_What the exercise asks:_
The result should consist solely of the line containing "You are a computer-use agent. This" and the lines that follow it below, each reproduced exactly, the last line included.

Entries shown Start Marker

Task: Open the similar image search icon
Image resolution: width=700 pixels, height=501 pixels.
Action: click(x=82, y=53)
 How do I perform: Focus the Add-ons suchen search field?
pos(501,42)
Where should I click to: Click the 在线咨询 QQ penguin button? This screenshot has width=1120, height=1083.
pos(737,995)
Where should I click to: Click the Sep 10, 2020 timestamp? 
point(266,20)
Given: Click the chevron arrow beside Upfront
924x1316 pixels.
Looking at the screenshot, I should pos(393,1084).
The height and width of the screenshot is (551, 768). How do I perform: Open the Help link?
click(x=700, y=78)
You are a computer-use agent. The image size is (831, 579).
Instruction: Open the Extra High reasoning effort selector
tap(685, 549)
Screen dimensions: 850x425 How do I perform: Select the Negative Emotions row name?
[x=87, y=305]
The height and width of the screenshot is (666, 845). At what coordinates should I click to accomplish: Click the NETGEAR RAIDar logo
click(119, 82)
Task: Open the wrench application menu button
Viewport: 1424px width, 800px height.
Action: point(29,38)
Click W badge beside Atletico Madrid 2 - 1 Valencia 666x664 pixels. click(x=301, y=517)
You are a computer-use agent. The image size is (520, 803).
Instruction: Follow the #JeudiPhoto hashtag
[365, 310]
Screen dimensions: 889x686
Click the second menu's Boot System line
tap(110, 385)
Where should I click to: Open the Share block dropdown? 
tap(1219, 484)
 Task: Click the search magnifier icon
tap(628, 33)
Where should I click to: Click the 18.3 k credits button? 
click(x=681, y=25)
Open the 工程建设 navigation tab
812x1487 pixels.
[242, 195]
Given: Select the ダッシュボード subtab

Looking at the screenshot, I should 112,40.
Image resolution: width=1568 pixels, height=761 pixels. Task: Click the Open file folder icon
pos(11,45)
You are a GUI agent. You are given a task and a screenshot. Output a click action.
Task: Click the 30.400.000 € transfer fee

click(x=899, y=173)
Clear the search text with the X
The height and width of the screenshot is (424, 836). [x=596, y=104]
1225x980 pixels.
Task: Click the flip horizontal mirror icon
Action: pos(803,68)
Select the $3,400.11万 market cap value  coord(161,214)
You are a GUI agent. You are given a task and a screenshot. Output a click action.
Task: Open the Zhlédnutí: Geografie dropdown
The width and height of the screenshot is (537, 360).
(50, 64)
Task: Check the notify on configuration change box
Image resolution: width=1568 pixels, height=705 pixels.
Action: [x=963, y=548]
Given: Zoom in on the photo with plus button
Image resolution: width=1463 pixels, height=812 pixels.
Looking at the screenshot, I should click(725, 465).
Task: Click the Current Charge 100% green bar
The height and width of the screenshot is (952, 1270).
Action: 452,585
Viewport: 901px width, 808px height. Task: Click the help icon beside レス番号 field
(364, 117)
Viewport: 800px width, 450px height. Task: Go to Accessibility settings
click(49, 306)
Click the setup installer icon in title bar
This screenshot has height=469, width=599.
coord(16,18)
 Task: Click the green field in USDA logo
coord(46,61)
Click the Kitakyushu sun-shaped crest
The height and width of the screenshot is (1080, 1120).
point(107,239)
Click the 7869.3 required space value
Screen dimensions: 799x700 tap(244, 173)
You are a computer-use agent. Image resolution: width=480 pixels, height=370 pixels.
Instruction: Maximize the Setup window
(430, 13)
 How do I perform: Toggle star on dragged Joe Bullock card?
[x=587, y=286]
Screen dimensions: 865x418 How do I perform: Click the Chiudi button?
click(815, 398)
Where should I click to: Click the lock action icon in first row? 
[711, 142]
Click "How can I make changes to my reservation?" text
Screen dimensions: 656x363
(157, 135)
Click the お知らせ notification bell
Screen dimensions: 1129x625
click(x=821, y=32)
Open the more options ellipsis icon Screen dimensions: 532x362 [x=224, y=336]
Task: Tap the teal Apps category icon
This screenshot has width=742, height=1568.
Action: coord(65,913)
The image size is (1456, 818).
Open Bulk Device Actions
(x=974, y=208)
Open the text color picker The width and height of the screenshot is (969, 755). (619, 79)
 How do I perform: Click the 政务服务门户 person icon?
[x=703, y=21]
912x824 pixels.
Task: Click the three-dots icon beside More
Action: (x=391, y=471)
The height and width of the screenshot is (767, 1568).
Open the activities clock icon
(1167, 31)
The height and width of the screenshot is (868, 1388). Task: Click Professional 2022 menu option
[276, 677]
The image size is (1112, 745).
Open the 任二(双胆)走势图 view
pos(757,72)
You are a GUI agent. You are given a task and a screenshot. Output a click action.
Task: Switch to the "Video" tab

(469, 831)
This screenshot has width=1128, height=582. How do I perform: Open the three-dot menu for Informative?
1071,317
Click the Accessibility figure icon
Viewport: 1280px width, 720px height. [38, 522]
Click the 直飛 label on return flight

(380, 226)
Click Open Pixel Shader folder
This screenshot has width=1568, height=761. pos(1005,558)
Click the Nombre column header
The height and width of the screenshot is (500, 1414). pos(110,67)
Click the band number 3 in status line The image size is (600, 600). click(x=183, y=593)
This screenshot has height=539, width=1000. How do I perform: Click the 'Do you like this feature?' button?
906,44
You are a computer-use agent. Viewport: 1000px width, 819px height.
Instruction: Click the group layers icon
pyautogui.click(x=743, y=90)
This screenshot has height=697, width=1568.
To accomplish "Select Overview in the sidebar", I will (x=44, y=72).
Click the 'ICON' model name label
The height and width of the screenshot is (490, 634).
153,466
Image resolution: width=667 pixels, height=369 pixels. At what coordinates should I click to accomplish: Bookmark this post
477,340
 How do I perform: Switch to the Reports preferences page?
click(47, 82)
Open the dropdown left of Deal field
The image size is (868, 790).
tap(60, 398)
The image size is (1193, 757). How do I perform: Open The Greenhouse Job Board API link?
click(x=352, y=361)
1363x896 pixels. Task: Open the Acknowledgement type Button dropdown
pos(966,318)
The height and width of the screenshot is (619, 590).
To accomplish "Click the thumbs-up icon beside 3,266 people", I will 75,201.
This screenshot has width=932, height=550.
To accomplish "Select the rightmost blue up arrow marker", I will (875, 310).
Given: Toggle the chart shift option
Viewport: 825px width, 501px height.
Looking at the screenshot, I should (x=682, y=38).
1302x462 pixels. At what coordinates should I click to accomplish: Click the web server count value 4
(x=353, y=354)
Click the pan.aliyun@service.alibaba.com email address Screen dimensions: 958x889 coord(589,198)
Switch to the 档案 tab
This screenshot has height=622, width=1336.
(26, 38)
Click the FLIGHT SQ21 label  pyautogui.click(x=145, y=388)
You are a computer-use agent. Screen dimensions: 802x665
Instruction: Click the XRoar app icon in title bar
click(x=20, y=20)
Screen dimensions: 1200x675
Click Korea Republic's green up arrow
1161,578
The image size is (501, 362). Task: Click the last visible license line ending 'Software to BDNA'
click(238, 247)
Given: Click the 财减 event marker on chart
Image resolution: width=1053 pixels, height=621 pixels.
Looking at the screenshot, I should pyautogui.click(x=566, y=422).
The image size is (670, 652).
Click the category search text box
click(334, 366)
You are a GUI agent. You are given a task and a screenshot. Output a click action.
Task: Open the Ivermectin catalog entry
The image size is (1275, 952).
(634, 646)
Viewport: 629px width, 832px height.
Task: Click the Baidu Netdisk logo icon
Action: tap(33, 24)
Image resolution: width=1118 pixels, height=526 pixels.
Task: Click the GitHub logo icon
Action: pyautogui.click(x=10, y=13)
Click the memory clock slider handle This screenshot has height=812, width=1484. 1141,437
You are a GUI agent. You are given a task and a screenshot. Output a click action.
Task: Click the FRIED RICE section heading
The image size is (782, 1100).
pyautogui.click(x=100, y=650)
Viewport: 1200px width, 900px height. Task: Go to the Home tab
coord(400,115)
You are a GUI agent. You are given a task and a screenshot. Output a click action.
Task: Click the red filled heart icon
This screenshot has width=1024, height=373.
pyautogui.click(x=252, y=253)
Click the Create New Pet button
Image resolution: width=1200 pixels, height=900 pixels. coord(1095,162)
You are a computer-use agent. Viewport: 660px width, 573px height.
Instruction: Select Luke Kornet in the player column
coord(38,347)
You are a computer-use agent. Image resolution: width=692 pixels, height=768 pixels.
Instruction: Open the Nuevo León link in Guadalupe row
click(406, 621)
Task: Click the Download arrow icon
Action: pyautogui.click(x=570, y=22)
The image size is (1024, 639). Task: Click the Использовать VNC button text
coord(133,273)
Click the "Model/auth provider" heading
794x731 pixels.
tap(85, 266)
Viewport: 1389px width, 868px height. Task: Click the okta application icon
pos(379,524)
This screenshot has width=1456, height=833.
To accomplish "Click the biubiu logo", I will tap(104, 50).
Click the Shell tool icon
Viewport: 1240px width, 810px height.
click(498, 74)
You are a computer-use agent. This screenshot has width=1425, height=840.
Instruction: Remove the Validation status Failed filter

Entries shown End Marker

_Result of this exercise:_
You are a computer-use agent. This screenshot has width=1425, height=840.
Instruction: Remove the Validation status Failed filter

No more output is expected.